▶ **Given task**
Copy the entries below verbatim, starting with the line that contains "Click the arrow" and ending with the line that contains "Select the gold-framed", both included.

········

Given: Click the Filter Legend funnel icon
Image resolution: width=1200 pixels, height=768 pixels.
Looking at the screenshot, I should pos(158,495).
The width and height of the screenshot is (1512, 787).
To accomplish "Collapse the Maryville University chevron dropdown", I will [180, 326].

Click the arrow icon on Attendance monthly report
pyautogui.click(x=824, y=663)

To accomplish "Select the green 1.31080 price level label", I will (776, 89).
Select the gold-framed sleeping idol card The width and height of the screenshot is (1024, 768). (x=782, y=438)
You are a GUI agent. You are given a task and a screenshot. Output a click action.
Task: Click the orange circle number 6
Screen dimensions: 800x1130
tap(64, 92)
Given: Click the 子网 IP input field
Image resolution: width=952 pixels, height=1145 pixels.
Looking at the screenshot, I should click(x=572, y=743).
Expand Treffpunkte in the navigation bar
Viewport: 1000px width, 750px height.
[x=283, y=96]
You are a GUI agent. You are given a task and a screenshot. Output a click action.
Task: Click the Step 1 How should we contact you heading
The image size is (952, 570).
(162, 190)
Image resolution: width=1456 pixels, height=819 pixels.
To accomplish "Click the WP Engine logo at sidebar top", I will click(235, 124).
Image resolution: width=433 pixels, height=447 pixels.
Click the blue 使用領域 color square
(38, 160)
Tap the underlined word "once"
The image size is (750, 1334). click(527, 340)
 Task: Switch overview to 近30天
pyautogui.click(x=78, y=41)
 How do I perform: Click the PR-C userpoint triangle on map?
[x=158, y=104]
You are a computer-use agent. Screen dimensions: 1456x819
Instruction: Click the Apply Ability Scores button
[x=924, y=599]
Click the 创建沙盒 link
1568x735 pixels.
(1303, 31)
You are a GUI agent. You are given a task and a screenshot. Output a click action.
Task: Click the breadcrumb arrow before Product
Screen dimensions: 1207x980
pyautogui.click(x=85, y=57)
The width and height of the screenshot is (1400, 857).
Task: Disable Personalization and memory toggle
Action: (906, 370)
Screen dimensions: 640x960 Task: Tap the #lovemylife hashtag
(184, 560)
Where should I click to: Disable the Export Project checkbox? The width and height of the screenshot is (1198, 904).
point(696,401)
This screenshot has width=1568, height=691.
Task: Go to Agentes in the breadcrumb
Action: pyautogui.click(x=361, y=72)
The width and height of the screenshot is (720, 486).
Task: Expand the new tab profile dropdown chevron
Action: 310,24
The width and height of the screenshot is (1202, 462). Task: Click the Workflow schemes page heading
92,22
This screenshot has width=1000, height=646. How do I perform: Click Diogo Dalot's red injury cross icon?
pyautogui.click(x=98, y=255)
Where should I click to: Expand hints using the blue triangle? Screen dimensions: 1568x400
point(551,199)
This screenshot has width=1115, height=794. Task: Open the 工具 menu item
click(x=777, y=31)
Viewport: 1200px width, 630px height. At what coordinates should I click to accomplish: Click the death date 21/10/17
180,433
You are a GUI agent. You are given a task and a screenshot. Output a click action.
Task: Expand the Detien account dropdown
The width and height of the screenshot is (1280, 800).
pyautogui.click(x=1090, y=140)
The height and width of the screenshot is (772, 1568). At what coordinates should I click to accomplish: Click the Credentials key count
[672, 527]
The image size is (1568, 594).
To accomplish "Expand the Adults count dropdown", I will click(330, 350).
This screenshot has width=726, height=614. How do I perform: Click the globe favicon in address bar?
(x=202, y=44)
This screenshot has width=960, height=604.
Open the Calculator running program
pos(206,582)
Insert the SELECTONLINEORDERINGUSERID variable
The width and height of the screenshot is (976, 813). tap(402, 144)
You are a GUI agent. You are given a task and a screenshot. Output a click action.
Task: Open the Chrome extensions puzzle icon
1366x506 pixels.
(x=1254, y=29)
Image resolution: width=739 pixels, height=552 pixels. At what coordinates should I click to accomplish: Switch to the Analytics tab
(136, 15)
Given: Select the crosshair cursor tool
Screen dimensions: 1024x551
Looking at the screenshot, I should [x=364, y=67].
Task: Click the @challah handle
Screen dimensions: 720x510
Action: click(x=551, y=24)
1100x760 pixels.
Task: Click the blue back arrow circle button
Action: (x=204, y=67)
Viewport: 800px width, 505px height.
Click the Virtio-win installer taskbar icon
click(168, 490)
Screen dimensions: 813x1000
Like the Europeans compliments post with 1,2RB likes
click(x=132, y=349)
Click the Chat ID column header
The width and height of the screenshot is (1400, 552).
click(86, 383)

········

▶ **Answer to the exercise**
Click the arrow icon on Attendance monthly report
pyautogui.click(x=824, y=663)

To accomplish "Select the green 1.31080 price level label", I will (776, 89).
Select the gold-framed sleeping idol card The width and height of the screenshot is (1024, 768). (x=782, y=438)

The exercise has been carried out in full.